The Court notes that Article 11 of the Principal Directive (like Article 4.4 of the Sixth Directive), is permissive and is not prescriptive; it does not require member states to institute a single taxable person regime and does not lay down a template as to how a member state will treat a group of persons as a single taxable person. It is clear from the words in s43(1) of VATA that the UK chose to achieve the end which the Principal Directive authorised not by deeming the group to be a quasi-person but by treating the representative member as the person which supplied or received the supply of goods or services. In UK legislation, the single taxable person is the representative member. There is no need to complicate matters by introducing a concept of the VAT group as a quasi-persona in an analysis of the UK legislation. Section 43 of VATA does not make the group a taxable person but treats the group’s supplies and liabilities as those of the representative member for the time being.

It is clear from s80 of VATA that HMRC’s liability for overpaid output tax is owed to the person who accounted to them for VAT. It is also clear that a claim must be made for the credit or repayment to that person before HMRC comes under any liability to credit or repay. It follows from the operation of s43 of VATA that where the representative member has overpaid VAT, the person entitled to submit a claim during the currency of a VAT group, unless the claim has been assigned, is either the current representative member of the VAT group or a person acting as the representative member’s agent.

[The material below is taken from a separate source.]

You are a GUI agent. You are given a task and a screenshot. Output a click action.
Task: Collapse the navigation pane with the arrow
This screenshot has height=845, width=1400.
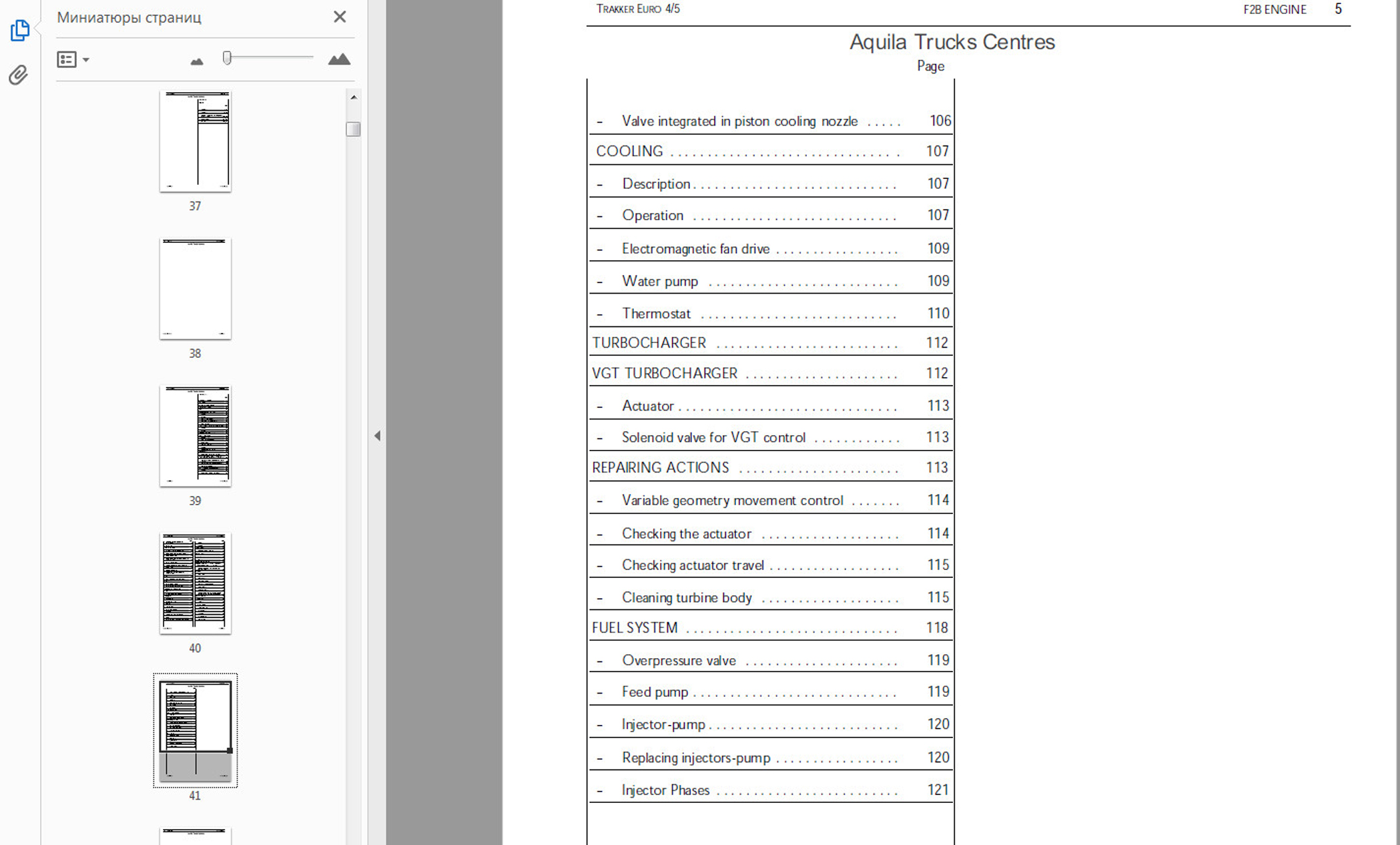[377, 436]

The FTT correctly found that Carlton did not make the claims on behalf of TCL. Four reasons supported this finding. Firstly, when Carlton made the claims, it had long ceased to be a member of the VAT group. Secondly, it appears from the 2007 letters that Carlton had already presented claims in relation to its own business activities in the period after it had left the VAT group. Thirdly, the use by Carlton of the VAT group’s VAT registration number was necessary to identify the original source of the allegedly overpaid VAT but did not disclose who was entitled to the repayment. Fourthly, in each of the claims submitted in 2007, Carlton was claiming repayment of sums paid from 1973, long before its incorporation in 1990, as well as in the period after 1990 when it was member of the VAT group. It clarified the basis on which it made those claims in its 2009 revised claim. At the time, both Carlton and HMRC would have readily understood Carlton to be claiming repayment in its own interest. The 2009 revised claim provides relevant and admissible evidence concerning the basis upon which Carlton made the 2007 claims .

Carlton did not act as TCL’s agent. Carlton had no actual authority to send the letter on TCL’s behalf. In any case, in circumstances where the UT made its decision on the basis that Carlton had submitted the letters on its own behalf, it was not open to an appellate court to find that there was an agency relationship between Carlton and TCL. Furthermore, there is also no basis for the argument that TCL ratified Carlton’s claims, thereby conferring retrospective authority upon them.

Finally, TCL applied to the Court to make a reference in this case to the Court of Justice of the European Union (“CJEU”) but this is neither necessary nor appropriate. A ruling by the CJEU on the nature of the single taxable person is not necessary for the determination of this appeal. There is also no inconsistency between schedule 1 of VATA and the Court’s interpretation of s43 of VATA.